We use the model plant Arabidopsis thaliana (thale cress) to study the regulatory mechanisms governing plastid protein import. Our research has demonstrated that TOC components are selectively targeted for a type of modification called ubiquitination by a protein named SP1; this protein is a RING-type ubiquitin E3 ligase of the chloroplast outer envelope membrane [1]. Such modification triggers the degradation (breakdown by proteolysis) of TOC components. Remarkablely, such degradation is critical for plastid transitions. For example, plants lacking the SP1 gene cannot turn green when transferred from darkness to the light, due to the failure of the plastids to transition from etioplasts to chloroplasts.

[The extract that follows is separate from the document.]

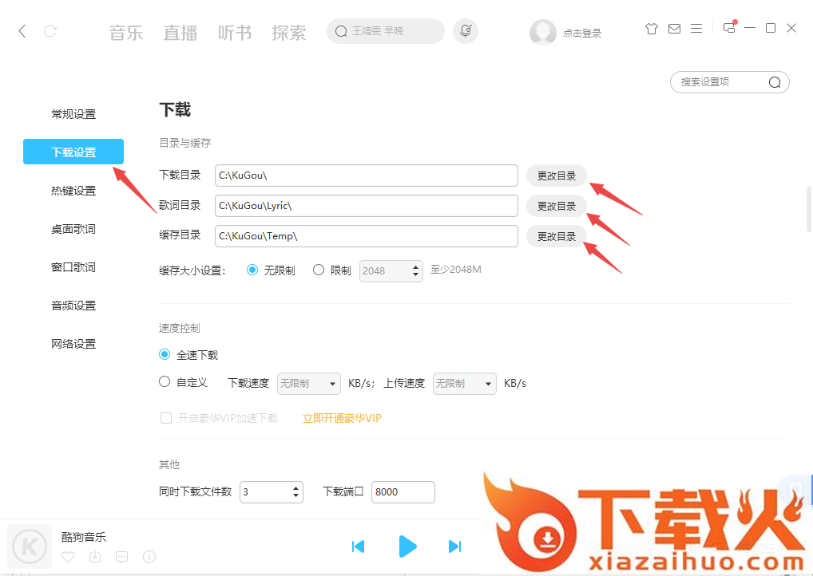Enable 自定义 speed control option
Screen dimensions: 813x576
tap(165, 382)
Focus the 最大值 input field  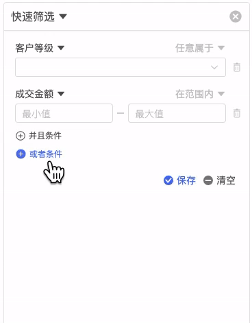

Recently, we achieved a breakthrough in our work on this “SP1 pathway”: we discovered two new components called SP2 and CDC48 [3]. SP2 forms a channel across the chloroplast’s outer membrane, while CDC48 is a molecular chaperone (a molecular motor) that resides outside of the chloroplasts in the cytosol (jelly-like cell matrix). Both SP2 and CDC48 are involved in the “SP1 pathway” for TOC component break-down; more specifically, they function to extract TOC components from the chloroplasts once they have been ubiquitinated by SP1, in a process called “retrotranslocation”. The SP2 component provides a channel or conduit through which TOC proteins are extracted, while CDC48 acts by pulling on TOC proteins to drive their extraction to the cytosol. On arrival in the cytsol, following extraction, the TOC proteins are degraded. We named this new TOC protein degradation system CHLORAD (for “Chloroplast-Associated Protein Degradation”). We found that SP2, like SP1, is important for plastid type transitions, for example during leaf ageing: in plants lacking SP2, the leaves stay green for longer than those of normal plants, indicating delayed transition of chloroplasts to gerontoplasts.

 

CHLORAD has considerable potential as a technology

Our new research provides a detailed mechanistic basis (CHLORAD) for the regulation of plastid protein import, and thereby presents a means by which the protein composition (or proteome) of plastids can be adjusted. It also shows that CHLORAD is important for the orchestration of plastid type interconversions, providing a further opportunity for the improvement of agricultural and horticultural plants. Many important agronomic traits are strongly related to plastid transitions. For example, leaf ageing involves the chloroplast-to-gerontoplast transition, fruit ripening requires the chloroplast-to-chromoplast transition, and grain development involves amyloplast differentiation. Because CHLORAD is a conserved system in all higher plants, it offers broad application prospects for the generation of new crop varieties with improved yield and quality characteristics, which may be delivered through the manipulation of CHLORAD components in plants.